Stated task: Reproduce the part of the data below that opens with the line containing "Click the Denmark flag icon" and closes with the line containing "pyautogui.click(x=137, y=786)", substituting "How can I carry out" for every "How do I perform" and leaving all else unchanged.

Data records

------------------------------------

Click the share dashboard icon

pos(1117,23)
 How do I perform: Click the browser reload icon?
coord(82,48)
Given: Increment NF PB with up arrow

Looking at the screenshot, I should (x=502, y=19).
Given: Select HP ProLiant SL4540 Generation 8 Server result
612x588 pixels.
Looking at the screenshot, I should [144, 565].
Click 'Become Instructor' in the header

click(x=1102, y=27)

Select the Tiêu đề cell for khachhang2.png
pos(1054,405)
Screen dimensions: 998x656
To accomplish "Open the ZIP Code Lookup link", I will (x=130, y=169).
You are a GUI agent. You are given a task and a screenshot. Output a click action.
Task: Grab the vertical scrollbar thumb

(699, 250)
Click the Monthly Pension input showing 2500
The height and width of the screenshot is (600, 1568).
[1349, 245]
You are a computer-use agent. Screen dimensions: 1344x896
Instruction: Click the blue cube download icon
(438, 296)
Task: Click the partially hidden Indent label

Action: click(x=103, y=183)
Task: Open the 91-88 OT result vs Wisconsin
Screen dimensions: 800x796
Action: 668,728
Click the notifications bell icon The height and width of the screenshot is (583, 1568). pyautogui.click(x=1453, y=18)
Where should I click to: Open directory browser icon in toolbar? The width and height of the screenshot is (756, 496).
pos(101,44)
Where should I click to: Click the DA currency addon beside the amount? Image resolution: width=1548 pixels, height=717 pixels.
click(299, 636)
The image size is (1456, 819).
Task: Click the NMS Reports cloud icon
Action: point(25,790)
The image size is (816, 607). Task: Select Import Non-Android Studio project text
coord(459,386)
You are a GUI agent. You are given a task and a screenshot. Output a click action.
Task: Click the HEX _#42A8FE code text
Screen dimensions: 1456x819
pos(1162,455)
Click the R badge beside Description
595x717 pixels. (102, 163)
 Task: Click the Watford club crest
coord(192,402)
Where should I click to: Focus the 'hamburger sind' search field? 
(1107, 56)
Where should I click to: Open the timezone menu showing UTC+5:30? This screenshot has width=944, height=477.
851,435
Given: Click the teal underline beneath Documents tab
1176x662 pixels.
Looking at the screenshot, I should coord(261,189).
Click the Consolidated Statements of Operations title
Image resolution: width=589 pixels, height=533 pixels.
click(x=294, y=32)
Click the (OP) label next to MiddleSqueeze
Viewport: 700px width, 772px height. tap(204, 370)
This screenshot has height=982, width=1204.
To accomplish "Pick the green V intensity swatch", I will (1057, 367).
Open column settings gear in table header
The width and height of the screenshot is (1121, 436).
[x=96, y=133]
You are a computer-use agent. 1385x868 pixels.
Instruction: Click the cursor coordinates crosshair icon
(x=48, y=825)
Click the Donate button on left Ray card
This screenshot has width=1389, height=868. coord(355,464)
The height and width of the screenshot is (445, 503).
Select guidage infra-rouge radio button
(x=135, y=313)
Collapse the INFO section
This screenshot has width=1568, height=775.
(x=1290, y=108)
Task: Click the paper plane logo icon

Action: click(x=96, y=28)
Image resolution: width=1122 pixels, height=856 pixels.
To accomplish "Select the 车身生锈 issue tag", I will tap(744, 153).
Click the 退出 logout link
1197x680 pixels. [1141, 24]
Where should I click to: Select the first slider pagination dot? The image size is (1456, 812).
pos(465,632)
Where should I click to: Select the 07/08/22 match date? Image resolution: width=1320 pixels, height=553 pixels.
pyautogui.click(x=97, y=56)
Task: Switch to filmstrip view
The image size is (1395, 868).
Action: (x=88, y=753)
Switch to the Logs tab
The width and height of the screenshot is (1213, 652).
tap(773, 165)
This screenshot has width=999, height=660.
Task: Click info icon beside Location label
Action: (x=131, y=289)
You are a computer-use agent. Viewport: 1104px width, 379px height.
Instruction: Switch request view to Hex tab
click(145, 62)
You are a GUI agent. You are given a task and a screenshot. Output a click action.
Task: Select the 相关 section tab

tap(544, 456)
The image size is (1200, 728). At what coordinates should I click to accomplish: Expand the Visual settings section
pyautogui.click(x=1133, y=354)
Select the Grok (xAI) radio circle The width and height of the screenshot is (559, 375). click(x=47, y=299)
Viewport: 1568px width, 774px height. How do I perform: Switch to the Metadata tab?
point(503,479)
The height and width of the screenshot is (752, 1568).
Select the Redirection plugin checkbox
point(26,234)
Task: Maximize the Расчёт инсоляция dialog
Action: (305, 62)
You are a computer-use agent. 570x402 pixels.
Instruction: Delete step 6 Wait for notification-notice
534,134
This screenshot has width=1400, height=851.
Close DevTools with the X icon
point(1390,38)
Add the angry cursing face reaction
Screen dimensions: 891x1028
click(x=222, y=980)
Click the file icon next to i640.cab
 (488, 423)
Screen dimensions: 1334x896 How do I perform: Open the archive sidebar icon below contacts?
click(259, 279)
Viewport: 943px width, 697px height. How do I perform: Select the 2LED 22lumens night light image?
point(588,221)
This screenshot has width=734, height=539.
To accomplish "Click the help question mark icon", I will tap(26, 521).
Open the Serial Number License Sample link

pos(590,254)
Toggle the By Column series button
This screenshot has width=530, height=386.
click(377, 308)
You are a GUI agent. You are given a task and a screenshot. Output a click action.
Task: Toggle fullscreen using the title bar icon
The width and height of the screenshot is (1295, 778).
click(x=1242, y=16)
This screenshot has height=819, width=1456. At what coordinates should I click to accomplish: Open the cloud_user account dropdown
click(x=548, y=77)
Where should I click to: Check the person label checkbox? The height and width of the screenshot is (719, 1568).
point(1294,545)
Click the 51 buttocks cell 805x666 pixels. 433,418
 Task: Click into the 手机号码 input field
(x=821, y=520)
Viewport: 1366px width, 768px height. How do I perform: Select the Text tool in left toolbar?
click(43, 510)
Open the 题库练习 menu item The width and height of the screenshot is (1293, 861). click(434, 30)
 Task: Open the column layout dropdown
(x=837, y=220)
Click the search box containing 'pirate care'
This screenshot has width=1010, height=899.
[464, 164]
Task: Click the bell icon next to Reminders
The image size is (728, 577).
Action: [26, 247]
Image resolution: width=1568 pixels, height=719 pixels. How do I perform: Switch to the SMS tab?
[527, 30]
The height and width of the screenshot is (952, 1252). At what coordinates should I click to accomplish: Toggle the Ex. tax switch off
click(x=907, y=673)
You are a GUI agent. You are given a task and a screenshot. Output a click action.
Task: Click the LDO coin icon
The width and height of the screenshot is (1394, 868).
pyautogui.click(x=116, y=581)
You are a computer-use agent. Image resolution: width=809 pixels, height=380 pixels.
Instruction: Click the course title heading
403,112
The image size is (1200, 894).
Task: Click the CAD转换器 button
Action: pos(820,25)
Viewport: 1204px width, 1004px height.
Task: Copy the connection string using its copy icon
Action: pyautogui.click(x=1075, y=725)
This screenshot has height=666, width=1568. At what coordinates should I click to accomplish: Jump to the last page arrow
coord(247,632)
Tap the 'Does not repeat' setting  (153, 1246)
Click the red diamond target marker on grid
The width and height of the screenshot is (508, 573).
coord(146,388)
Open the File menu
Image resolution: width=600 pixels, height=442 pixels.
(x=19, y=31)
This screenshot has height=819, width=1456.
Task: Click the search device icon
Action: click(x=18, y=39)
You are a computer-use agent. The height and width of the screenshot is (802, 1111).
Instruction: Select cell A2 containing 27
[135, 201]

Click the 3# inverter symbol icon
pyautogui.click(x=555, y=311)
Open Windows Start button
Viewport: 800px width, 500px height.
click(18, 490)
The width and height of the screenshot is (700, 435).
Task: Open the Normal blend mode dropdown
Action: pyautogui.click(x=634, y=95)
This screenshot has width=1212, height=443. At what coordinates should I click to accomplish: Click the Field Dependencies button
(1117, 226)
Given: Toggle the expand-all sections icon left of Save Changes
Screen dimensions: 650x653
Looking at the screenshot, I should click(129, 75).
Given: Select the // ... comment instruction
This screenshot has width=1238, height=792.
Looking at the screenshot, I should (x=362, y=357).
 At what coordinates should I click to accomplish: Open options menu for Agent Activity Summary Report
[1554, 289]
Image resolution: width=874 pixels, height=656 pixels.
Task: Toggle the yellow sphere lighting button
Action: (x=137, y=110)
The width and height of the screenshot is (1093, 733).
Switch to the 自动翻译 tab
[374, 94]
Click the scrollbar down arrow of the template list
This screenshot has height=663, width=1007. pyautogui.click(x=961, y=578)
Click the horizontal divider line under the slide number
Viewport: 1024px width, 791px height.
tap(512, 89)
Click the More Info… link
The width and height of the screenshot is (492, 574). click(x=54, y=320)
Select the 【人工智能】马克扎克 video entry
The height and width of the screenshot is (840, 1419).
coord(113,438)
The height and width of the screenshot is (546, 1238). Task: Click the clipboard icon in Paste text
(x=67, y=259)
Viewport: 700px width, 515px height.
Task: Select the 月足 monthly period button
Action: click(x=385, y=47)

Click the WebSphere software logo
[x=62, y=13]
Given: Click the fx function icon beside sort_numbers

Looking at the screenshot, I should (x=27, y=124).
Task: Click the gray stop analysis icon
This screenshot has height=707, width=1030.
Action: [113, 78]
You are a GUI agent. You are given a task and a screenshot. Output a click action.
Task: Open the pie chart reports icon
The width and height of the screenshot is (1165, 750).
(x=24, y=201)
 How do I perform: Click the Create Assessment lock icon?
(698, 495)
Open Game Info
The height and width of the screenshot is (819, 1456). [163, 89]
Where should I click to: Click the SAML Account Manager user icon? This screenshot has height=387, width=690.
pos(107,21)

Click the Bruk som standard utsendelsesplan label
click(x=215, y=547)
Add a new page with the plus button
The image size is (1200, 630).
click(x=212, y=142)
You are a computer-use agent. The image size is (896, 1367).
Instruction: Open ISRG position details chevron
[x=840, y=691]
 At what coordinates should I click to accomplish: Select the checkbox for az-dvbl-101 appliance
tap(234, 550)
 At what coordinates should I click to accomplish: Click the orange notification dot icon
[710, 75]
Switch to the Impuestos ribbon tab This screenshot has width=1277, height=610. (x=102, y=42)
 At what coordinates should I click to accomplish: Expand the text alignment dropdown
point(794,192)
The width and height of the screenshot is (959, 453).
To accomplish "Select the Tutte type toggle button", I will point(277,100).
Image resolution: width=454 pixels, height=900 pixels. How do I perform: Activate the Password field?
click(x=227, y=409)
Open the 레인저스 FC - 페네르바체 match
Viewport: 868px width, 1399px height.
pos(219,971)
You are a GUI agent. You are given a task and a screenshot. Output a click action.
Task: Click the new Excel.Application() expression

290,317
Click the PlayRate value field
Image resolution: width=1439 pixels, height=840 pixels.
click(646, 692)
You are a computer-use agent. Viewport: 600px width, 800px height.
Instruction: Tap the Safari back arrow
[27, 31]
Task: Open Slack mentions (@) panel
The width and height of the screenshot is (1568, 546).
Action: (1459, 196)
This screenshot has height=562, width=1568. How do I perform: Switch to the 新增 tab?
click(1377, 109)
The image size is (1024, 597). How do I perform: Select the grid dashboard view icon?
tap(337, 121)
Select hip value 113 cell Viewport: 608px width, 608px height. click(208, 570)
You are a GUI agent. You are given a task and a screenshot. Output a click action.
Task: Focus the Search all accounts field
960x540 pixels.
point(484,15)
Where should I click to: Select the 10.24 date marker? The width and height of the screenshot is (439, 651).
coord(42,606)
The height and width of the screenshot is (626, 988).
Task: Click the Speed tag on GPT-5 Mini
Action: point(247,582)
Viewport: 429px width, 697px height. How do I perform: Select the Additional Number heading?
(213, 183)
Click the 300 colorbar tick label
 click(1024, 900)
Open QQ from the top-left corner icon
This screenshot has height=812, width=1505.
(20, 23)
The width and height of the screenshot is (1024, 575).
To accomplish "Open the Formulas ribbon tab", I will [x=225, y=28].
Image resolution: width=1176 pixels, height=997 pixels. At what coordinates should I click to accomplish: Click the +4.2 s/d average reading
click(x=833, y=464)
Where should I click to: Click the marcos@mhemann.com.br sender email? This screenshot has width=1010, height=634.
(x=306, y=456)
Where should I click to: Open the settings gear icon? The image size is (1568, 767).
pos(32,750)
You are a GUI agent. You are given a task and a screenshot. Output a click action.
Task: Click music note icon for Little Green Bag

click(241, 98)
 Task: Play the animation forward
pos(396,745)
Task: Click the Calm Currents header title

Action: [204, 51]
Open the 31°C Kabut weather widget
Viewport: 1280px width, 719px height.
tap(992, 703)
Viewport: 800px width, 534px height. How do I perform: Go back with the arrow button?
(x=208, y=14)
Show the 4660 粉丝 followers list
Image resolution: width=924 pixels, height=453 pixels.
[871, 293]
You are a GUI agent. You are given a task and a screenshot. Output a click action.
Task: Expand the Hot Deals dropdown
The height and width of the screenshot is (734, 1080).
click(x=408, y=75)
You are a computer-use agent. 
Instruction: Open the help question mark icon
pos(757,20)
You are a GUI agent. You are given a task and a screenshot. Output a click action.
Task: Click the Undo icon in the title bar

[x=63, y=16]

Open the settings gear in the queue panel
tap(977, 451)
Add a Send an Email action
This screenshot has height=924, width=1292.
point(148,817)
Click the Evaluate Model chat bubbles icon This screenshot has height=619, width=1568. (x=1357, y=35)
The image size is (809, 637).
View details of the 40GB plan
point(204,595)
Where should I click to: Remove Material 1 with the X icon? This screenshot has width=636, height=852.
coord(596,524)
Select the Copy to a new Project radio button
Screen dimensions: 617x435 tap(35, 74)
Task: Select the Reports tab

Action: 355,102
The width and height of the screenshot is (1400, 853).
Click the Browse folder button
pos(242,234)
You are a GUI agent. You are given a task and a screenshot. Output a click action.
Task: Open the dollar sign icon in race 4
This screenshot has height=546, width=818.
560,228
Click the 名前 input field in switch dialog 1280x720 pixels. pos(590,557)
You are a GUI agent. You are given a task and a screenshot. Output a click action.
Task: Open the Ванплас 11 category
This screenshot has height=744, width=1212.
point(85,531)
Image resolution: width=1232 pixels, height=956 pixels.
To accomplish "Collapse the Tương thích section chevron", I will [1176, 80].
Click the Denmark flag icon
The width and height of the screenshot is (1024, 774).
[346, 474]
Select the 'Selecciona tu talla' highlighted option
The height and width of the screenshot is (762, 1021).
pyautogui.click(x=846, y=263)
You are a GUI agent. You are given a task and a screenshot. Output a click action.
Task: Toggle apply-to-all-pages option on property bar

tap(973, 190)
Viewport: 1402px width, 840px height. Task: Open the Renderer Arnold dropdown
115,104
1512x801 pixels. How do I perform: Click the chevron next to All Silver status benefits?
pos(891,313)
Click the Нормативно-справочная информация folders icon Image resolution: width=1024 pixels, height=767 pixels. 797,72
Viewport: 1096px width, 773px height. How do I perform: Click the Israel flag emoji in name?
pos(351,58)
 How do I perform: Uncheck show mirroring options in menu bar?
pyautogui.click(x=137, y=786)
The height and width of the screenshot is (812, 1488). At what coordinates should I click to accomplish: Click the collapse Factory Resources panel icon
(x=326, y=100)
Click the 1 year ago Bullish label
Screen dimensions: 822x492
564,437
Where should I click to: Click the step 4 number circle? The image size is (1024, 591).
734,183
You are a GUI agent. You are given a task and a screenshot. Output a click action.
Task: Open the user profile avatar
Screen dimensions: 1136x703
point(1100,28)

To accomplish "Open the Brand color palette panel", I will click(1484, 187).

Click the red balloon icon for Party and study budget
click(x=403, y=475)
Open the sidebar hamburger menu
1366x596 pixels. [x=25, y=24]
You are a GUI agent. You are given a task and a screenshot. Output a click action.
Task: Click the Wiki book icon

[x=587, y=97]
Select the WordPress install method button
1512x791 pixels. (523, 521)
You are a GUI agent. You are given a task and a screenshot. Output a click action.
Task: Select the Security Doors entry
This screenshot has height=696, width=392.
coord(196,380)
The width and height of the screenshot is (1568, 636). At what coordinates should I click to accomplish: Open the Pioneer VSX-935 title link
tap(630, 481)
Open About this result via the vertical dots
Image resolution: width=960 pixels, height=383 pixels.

------------------------------------

Solution to the exercise:
Click the Denmark flag icon
The width and height of the screenshot is (1024, 774).
[346, 474]
Select the 'Selecciona tu talla' highlighted option
The height and width of the screenshot is (762, 1021).
pyautogui.click(x=846, y=263)
You are a GUI agent. You are given a task and a screenshot. Output a click action.
Task: Toggle apply-to-all-pages option on property bar

tap(973, 190)
Viewport: 1402px width, 840px height. Task: Open the Renderer Arnold dropdown
115,104
1512x801 pixels. How can I carry out: Click the chevron next to All Silver status benefits?
pos(891,313)
Click the Нормативно-справочная информация folders icon Image resolution: width=1024 pixels, height=767 pixels. 797,72
Viewport: 1096px width, 773px height. How can I carry out: Click the Israel flag emoji in name?
pos(351,58)
 How can I carry out: Uncheck show mirroring options in menu bar?
pyautogui.click(x=137, y=786)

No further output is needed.